Senyum kepuasan menghiasi bibir Caroline, benaknya berkelana menjelajahi rencana selanjutnya.
***
Beberapa bulan lalu, di sebuah restoran, saat masih tinggal di Jakarta.
Caroline akan makan siang sendiri, ketika seorang wanita cantik berusia sekitar 35 tahun, mendatanginya.
"Nama saya Nisa, istri Barry. Ada sesuatu hal penting yang ingin saya bicarakan." Nisa mengulurkan tangan yang disambut Caroline kaku. Sejenak dirinya mengamati Nisa, ia wanita sempurna. Kecantikan khas Asia, kecerdasan dan kekuatan terlihat dari tatapan matanya. Dari bahasanya, bisa ditebak, ada sesuatu yang serius.
"Baiklah, Nisa. Apa tujuanmu datang menemui saya?" Caroline melanjutkan makan siang yang tertunda sejenak.
"Ini tentang Amanda." Nisa berujar dengan suara bergetar. Caroline pernah berada di posisi itu, dulu.
Caroline tidak menunjukkan wajah kaget, ia tetap tenang melanjutkan makannya.
"Dari mana kamu tau tentang saya, Nisa?"
"Itu tidak penting. Yang saya tau, anda dan saya satu kubu. Suami anda dan suami saya, ada dalam jeratan wanita yang sama." Caroline menghentikan kegiatan makannya sejenak, wajahnya mengeras. Nisa bicara tanpa basa basi, ia suka wanita tegas seperti itu.
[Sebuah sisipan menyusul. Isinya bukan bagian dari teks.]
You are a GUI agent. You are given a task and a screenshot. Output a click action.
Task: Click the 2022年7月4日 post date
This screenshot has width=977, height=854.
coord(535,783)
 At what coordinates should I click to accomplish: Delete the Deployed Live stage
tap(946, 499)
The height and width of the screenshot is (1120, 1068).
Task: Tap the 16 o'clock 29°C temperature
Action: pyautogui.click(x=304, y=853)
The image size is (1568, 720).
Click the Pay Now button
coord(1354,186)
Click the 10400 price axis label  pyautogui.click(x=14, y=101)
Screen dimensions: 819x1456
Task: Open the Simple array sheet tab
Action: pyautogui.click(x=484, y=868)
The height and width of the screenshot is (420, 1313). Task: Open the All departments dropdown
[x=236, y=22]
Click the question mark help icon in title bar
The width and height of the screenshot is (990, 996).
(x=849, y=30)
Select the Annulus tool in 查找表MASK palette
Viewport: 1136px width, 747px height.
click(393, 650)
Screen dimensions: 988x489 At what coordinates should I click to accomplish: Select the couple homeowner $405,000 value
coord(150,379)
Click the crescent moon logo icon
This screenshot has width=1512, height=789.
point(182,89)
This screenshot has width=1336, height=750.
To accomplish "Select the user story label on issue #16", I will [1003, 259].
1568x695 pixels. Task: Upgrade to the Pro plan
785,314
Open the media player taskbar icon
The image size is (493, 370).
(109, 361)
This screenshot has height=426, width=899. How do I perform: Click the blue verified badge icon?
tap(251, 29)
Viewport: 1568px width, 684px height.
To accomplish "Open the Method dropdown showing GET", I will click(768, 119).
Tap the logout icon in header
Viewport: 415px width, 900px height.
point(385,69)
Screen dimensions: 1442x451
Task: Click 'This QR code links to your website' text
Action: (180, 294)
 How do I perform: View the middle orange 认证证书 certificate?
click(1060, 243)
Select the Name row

"Suamimu pasti punya banyaak kelebihan."
Nisa mendelik demi mendengar perkataan Caroline yang diucapkan dengan santai namun yakin.
"Y-yaa, dia tampan," jawab Nisa.
"Dan punya uang?"
"Tentu saja. Uang yang seharusnya menjadi hak anak dan istrinya," geram Nisa.
Tidak heran, wanita seperti Amanda akan memangsa siapa saja semaunya, bila tidak tampan paling tidak lelaki itu harus kaya. Pikir Caroline.
"Saya harap kehadiran saya tidak mengganggu."
Caroline semakin mengagumi Nisa. Ucapannya tegas dan dirinya tidak menunjukkan ekspresi cengeng, apalagi minta dikasihani. Nisa, persis gambaran diri Caroline, saat hidupnya masih sempurna. Saat ia masih bisa tidur nyenyak tanpa mengkhawatirkan di mana sang suami berada.
"Anda …."
"Caroline … panggil saja Carol atau Lin. Usia kita paling terpaut sepuluh tahun."
"Baiklah, Carol. Amanda mempermainkan suami kita."
"Betul. Dan bodohnya, suami kita terpedaya."
Nisa membiarkan Caroline mengunyah makanan dan menelannya, sebelum melanjutkan ucapannya.
"Harus ada yang kita lakukan. Kesabaranku telah mencapai batas akhir. Bila tidak sekarang, aku mungkin tak sanggup bertahan."
"Apa yang akan kita lakukan, Nisa?"
"Saya akan mencari tau siapa Amanda, apakah dirinya hanya kebetulan mendekati suamimu dan suamiku, ataukah ada hal lain yang terselubung."
"Ya, saya pun pernah berpikir yang sama, bagaimana mungkin Amanda tega mengkhianati Jefri yang lebih segalanya-galanya. Mungkin ke orang lain masih masuk akal, tapi ini ... papa Jefry sendiri yang dimangsanya. Apakah memang ada kesengajaan? Apakah sebenarnya Amanda memang mengincar suami saya? Tapi dengan mendekati Jefri terlebih dulu?"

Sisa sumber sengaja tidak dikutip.